Example 1: Training Type and Experience Level

• Factor A: Training Type (Online, Classroom)
• Factor B: Experience Level (Junior, Senior)
• Dependent Variable: Employee performance score
Business Question:
Does training type affect performance?
Does experience level affect performance?
Does the impact of training type differ between junior and senior employees?
Example 2: Region and Promotion Type
• Factor A: Region (North, South)
• Factor B: Promotion Type (Discount, Cashback)
• Dependent Variable: Sales revenue
Business Question:
Do sales vary by region?
Does promotion type influence sales?
Does the effectiveness of promotion type change across regions?

Outputs of Two-Way ANOVA

Two-way ANOVA produces three key results:

1. Main Effect of Factor A

• Examines whether different levels of Factor A have a significant impact on the
dependent variable.
• Ignores the influence of Factor B while testing this effect.
Example:
Does training type significantly affect employee performance, regardless of experience level?

2. Main Effect of Factor B

• Examines whether different levels of Factor B influence the dependent variable.
• Ignores the influence of Factor A while testing this effect.
Example:
Does experience level significantly affect performance, regardless of training type?

3. Interaction Effect
• Examines whether the effect of one factor depends on the level of the other factor.
• This is often the most insightful result in managerial analysis.
Example:
Is classroom training more effective for junior employees but not for senior employees?

Interpretation (Conceptual)
• Significant main effects indicate that a factor independently influences the outcome.
• A significant interaction effect indicates that the combined influence of factors is
important and should be interpreted together.
Plotting Interactions
Interaction plots are graphical tools used to visually represent the interaction effect
between two independent variables on a dependent variable.

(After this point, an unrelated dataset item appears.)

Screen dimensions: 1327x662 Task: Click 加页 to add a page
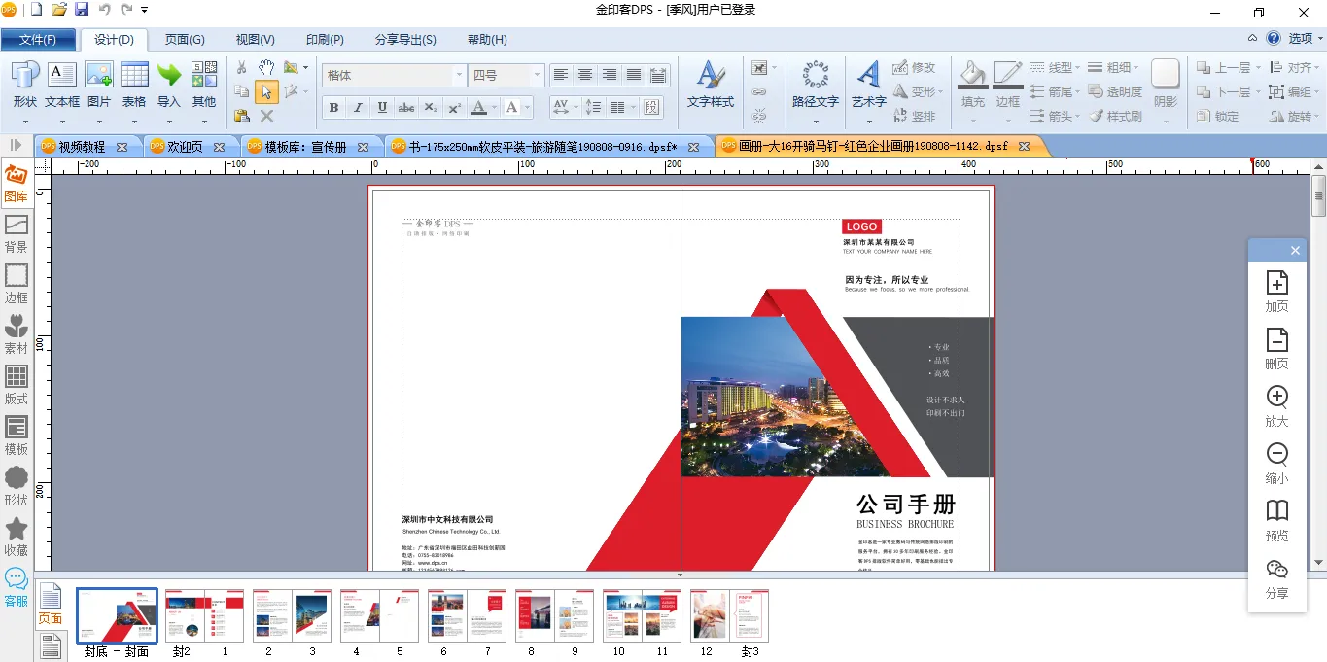(1276, 292)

They are commonly used
alongside Two-Way ANOVA to better understand complex relationships in data.
In simple terms, interaction plots answer the question:
“Does the effect of one factor change depending on the level of another factor?”

Purpose of Interaction Plots

1. Visualize How One Factor Changes the Effect of Another
• Interaction plots show multiple lines on a graph, each representing a level of one
factor.
• The x-axis usually represents one factor, while the lines represent levels of the second
factor.
• The y-axis represents the dependent variable.
Interpretation:
• Parallel lines: Little or no interaction between factors
• Non-parallel or crossing lines: Presence of interaction effect

2. Simplify Statistical Interpretation

• Numerical ANOVA tables can be difficult for non-technical audiences.
• Interaction plots convert statistical output into intuitive visual insights.
• Managers can quickly identify patterns and relationships.

Business Example
In a study analyzing the effect of training type and experience level on employee
performance:
• X-axis: Training type
• Lines: Experience level (Junior, Senior)
• Y-axis: Performance score
If the performance improvement from training differs between junior and senior employees,
the lines will not be parallel, indicating an interaction.
3. Helps in Strategic Decisions
Interaction plots support:
• Targeted strategy formulation
• Resource allocation
• Policy and intervention design
Example:
If a promotion works well in urban regions but not in rural regions, managers can tailor
marketing strategies accordingly.

Common questions

A two-way ANOVA extends beyond a one-way ANOVA by analyzing the effects of two independent variables on a single dependent variable, allowing examination of both main effects and interaction effects between factors . The interaction effect measures whether the effect of one factor depends on the level of another, revealing insights about combined factor influence not captured in a one-way ANOVA . Thus, it increases the depth of analysis by highlighting whether factors independently or jointly influence an outcome, providing a more comprehensive understanding of data relationships .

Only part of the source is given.